-------- RECORDED DATA

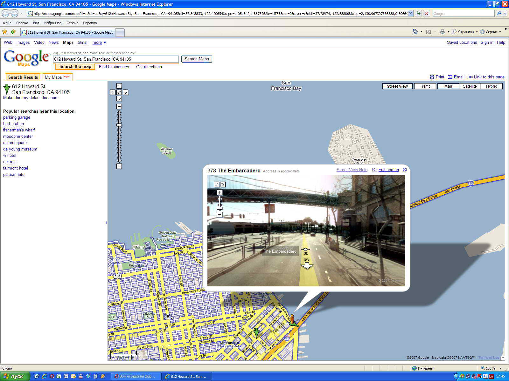Open the address bar URL history dropdown
Screen dimensions: 509x381
tap(410, 13)
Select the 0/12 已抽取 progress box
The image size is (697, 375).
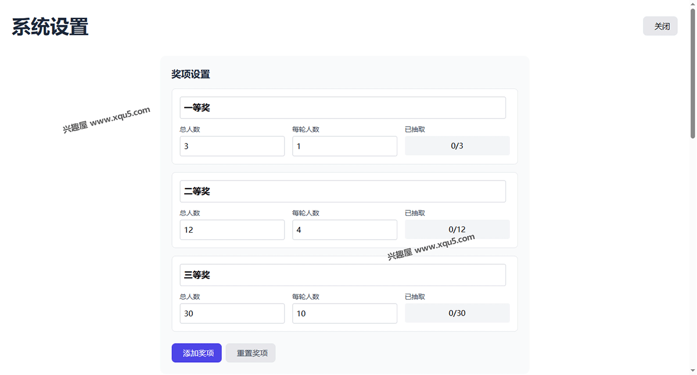coord(457,230)
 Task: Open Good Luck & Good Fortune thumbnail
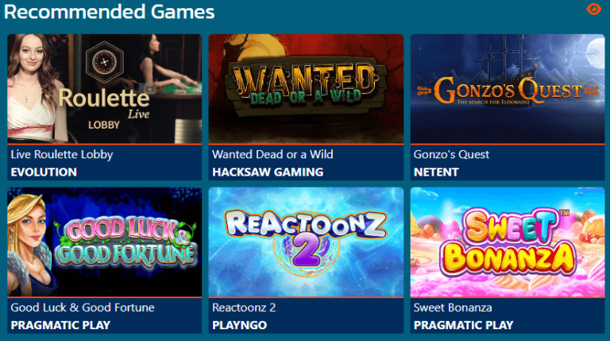[104, 242]
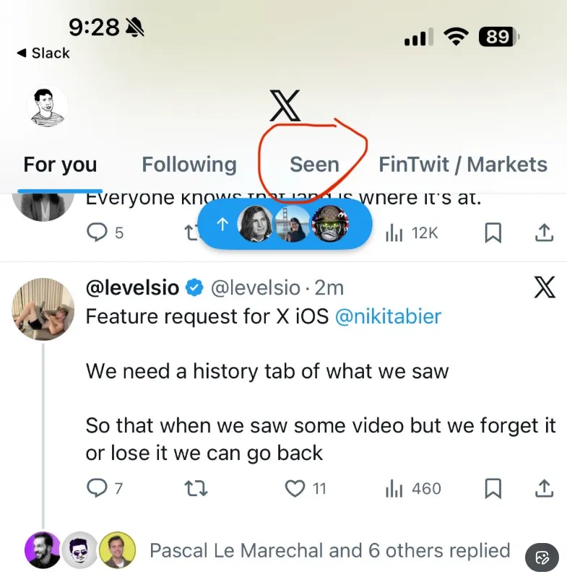This screenshot has width=567, height=582.
Task: Switch to the Following tab
Action: pos(189,165)
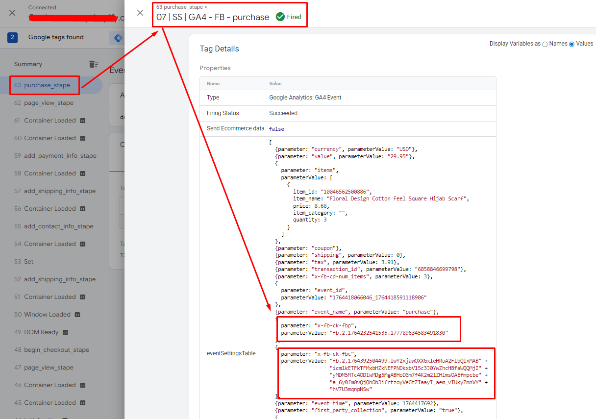Select the 53 Set event

point(28,262)
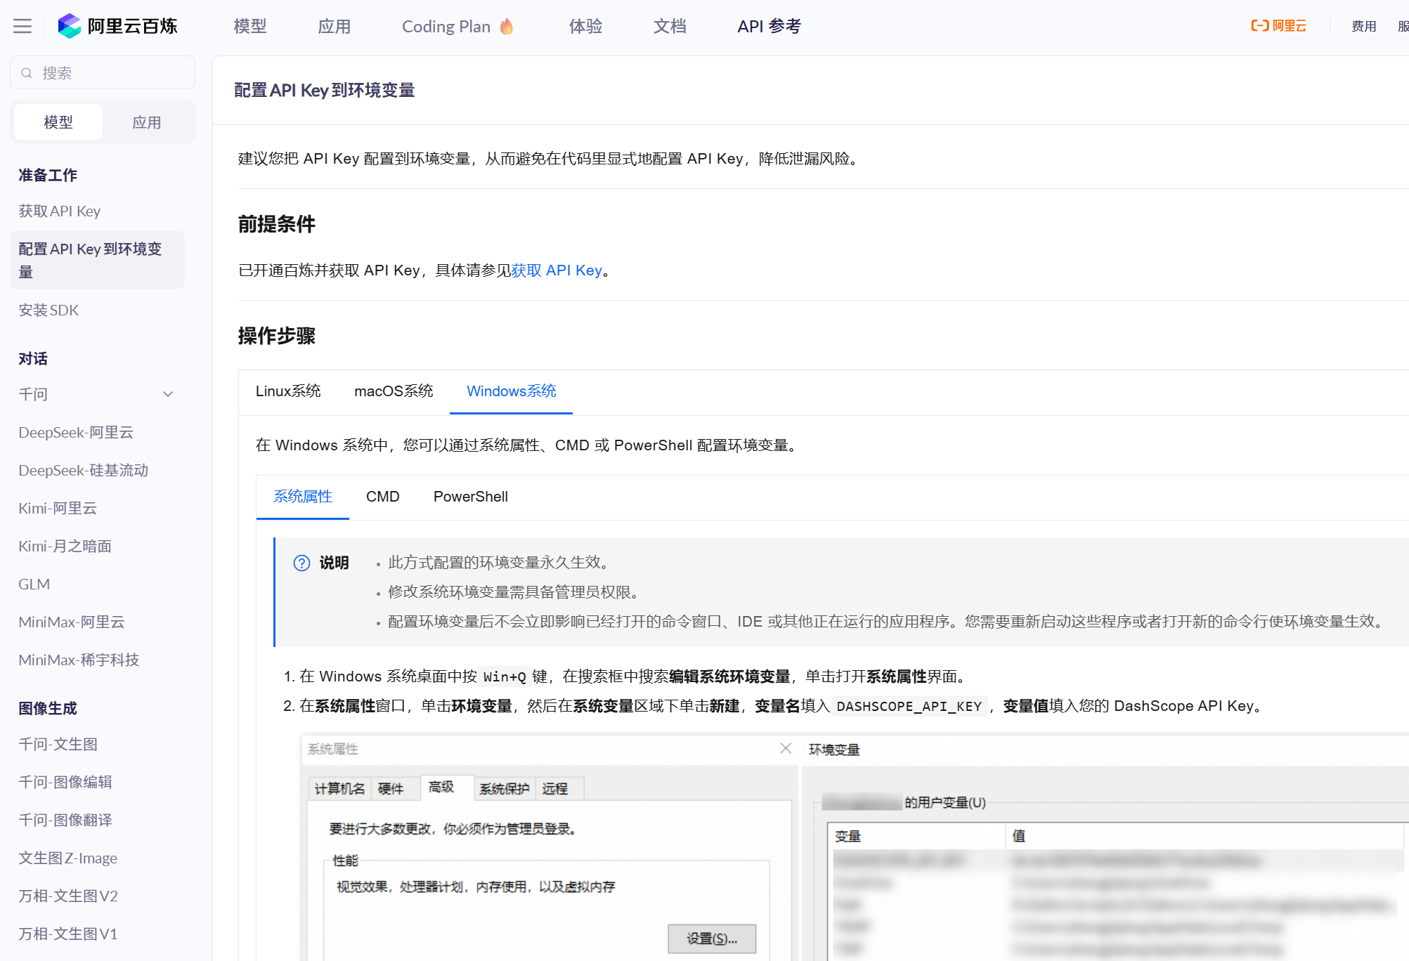Open the 获取 API Key hyperlink
1409x961 pixels.
(556, 270)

----------------

**EXERCISE GOAL**
Output every line of text from the records as a JSON list of strings, with one string per line and no blank lines. Omit the pictures.

**TASK RESPONSE**
[
  "Open the address bar URL history dropdown",
  "Screen dimensions: 509x381",
  "tap(410, 13)",
  "Select the 0/12 已抽取 progress box",
  "The image size is (697, 375).",
  "coord(457,230)",
  " Task: Open Good Luck & Good Fortune thumbnail",
  "[104, 242]",
  "This screenshot has width=567, height=582.",
  "Task: Switch to the Following tab",
  "Action: pos(189,165)",
  "Select the 53 Set event",
  "point(28,262)",
  "Open the 获取 API Key hyperlink",
  "1409x961 pixels.",
  "(556, 270)"
]